第19話 戦い
私達は呆気にとられていた。
そこは、かつて見た<スノマタ>の街並みではなかった。
建物はほとんどが朽ちて蔦が這っており、人が生活している痕跡などは一切ない。
実はよく似た別の施設に転移させられていたのだろうか。いや、そうではないようだ。なぜなら、母さんとヒトミも同様に驚愕している。
「なんだよ……ここは」
母さんがつぶやく。
「外で控えていた味方も見当たらないわね」
ヒトミは周囲を見渡しながら状況を確認している。
このような異常な状況に持ち込む手段といえば――。
「誰かの<錬成術>……」
私がつぶやくと答え合わせといわんばかりに、頭上から声が聞こえる。
「ピンポンピンポーン。正解です」
そこにいたのは、シオンさんとユウカ。
ふたりはスノマタベースの屋上に立っていた。
「シオン……。おまえ、何のつもりだ!」
「キョウカ先輩、お久しぶりですね。出会い頭に怒鳴りつけないでくださいよ。まあでも、これも懐かしいですけど」
シオンさんは母さんの言葉に全く動じる様子を見せない。そればかりか、少しばかり煽ってやろうという余裕まで見せる。
「何が起きたかわからないという感じですね。まあ、当然か……。お察しの通り、ここは<スノマタ>じゃありませんよ。この娘の<錬成術>で、<スノマタベース>ごと転送させました」
「この巨大な建物……、しかも中にいる人ごと転送したっていうの……」
ヒトミが驚きを口にする。
そして、その事実は、私達の数的有利が一気に覆ってしまったことを意味する。
「外に待機させてた戦力が全くの無意味ですね。さあ、どうしますか、ランさん」
「私はランじゃない! 愛川リンとして、学院に戻らせてもらいます」
「……そうですか」
シオンさんはつまらなさそうに私の話を聞く。
「分かりましたよ。いや、わかった。キミは愛川リンだ。うん」
その視線は冷ややか。
「つまり、ランさんじゃないなら――殺しても問題ないってことだね?」
言うと、シオンさんは右手を掲げ、鎌を出現させる。
それが合図だったのか、一斉に<スノマタベース>から相手方が飛び出してくる。その数は二十ほど。

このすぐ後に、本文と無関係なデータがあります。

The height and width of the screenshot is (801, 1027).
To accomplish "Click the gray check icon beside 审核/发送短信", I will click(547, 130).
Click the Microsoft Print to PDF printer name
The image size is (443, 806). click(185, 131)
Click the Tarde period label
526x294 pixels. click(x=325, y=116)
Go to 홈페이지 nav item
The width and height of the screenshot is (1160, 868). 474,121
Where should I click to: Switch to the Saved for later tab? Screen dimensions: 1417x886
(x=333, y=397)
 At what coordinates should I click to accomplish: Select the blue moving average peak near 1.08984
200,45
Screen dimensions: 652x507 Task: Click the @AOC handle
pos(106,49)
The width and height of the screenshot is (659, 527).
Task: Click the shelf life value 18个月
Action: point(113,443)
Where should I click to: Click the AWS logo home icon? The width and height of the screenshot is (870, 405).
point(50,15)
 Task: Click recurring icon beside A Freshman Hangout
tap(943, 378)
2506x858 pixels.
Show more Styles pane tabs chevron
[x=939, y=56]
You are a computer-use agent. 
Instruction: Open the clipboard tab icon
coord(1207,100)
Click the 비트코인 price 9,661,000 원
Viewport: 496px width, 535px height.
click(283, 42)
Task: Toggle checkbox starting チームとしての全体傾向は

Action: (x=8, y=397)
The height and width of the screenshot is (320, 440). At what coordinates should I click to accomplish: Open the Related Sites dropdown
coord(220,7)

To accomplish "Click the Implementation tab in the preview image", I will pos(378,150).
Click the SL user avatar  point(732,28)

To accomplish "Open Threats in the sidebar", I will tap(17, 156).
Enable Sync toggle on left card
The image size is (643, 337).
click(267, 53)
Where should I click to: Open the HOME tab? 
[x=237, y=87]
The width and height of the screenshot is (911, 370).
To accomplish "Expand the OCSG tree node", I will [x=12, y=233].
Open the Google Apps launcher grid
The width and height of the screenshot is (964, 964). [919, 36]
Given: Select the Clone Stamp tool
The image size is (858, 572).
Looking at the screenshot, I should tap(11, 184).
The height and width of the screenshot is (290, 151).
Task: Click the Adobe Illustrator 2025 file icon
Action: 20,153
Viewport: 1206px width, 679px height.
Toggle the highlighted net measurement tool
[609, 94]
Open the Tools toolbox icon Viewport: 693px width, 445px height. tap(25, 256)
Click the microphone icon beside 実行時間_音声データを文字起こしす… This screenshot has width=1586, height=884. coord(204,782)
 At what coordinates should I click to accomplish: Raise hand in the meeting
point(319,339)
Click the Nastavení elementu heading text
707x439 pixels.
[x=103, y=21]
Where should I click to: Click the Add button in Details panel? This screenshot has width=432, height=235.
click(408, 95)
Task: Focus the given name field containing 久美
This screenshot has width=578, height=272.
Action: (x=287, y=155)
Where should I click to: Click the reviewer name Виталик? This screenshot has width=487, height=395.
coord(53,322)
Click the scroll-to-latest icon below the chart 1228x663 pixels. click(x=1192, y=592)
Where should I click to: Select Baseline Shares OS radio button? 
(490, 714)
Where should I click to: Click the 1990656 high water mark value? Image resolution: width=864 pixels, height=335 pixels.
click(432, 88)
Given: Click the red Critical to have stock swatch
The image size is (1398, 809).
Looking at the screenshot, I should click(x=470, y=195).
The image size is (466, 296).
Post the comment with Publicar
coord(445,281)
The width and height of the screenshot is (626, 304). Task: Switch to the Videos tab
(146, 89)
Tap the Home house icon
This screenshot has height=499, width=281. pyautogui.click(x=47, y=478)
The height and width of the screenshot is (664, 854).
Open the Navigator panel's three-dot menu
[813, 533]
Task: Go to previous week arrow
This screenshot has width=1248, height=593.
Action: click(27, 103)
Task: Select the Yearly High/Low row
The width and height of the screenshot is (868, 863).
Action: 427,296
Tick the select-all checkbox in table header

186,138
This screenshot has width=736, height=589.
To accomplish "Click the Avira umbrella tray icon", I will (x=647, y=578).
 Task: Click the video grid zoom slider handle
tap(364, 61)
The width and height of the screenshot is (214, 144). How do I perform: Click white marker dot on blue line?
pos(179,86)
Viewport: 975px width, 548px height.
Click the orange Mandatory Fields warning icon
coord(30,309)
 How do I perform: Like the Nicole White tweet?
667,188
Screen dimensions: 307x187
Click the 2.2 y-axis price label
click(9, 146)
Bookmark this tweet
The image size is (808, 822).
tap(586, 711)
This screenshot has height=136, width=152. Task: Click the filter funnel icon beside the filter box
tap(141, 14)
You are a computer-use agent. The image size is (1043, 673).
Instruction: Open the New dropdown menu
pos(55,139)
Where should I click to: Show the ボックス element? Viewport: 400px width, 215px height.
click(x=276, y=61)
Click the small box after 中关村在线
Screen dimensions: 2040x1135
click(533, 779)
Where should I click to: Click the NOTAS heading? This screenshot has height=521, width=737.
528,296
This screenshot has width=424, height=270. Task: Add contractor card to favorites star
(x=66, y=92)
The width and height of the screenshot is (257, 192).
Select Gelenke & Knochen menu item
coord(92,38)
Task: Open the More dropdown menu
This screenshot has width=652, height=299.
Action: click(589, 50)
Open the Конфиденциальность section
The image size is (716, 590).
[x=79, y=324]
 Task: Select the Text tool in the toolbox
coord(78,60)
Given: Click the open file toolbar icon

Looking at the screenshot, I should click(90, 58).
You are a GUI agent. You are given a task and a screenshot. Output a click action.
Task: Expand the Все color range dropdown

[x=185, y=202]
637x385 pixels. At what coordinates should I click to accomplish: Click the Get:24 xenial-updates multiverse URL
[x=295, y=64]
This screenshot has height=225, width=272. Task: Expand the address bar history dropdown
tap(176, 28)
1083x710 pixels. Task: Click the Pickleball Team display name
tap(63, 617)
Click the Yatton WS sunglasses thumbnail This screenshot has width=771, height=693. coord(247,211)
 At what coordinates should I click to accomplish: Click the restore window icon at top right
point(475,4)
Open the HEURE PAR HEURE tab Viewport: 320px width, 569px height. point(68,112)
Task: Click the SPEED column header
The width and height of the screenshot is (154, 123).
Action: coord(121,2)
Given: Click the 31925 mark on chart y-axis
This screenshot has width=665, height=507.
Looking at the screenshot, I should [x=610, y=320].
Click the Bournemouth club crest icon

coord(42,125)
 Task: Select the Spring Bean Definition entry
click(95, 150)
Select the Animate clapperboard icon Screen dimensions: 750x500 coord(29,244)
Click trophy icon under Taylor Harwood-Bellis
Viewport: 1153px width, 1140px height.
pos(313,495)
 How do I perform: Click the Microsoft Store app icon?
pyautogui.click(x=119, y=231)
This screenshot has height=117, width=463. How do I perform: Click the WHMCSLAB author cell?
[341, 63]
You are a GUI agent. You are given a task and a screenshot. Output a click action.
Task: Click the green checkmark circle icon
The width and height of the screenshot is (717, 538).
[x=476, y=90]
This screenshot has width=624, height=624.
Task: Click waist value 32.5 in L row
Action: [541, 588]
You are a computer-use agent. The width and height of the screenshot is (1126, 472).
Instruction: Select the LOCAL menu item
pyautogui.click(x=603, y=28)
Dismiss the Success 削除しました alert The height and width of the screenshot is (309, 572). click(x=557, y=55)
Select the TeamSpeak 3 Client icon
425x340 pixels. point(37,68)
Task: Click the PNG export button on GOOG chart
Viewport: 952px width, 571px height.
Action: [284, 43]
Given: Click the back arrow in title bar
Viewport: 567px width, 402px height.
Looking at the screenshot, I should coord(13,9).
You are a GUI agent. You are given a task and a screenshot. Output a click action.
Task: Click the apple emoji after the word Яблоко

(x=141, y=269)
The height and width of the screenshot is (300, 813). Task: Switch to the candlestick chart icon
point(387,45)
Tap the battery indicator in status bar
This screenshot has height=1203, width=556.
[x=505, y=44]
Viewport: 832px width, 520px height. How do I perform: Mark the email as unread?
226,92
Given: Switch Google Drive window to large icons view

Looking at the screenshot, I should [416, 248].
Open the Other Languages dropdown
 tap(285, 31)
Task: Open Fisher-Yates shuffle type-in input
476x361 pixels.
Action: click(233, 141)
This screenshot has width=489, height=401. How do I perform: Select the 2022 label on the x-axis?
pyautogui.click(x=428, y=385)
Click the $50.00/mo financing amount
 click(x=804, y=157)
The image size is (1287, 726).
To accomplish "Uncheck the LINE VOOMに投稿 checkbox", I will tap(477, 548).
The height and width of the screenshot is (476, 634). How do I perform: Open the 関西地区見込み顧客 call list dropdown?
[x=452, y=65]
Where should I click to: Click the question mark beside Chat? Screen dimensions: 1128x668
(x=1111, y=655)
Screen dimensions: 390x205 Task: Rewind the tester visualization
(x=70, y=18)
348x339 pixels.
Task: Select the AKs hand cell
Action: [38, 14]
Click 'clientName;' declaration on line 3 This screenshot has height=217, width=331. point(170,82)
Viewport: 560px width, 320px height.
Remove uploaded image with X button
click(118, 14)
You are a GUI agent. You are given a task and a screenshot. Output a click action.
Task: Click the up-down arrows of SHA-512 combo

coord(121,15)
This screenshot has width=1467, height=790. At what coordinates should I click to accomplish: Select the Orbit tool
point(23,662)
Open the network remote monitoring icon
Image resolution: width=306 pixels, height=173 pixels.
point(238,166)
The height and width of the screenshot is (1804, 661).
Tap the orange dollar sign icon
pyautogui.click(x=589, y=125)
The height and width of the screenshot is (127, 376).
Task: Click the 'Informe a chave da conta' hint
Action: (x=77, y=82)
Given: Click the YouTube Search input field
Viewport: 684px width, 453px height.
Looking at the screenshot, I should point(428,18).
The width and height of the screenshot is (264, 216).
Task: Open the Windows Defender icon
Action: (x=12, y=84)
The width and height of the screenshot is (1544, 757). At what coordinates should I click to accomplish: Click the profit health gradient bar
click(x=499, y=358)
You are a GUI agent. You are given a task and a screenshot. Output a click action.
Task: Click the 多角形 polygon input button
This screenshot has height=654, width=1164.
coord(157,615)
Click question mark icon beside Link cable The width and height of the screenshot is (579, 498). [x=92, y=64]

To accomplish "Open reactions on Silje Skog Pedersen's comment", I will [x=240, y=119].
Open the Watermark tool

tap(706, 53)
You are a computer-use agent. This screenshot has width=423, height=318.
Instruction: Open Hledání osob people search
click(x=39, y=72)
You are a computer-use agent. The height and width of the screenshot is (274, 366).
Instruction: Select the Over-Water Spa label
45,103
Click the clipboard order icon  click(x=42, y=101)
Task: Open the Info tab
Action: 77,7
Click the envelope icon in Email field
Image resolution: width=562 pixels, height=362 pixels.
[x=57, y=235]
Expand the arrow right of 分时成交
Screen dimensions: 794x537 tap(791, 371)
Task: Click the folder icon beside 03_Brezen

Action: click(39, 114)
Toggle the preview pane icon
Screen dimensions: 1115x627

各々が手にする武器や<錬成術>でこちらを攻撃してくる。私達は、それを防ぎながら、時には避け、反撃する。
しかし、気づく。
私への攻撃が非常に薄い。
ヒトミと母さんに重点的に狙いを定めており、気が付くと、それぞれの距離は大きく離されていた。
私の右手にヒトミ、左手に母さん。
それぞれ百メートルは距離があるだろうか。
十対一が二つという状況も、強力な<錬成術師>である二人だからこそ、なんとか対処ができている。
シオンさんはその様子を見届けると、屋上から飛び降り、私に対峙する地点へと降り立つ。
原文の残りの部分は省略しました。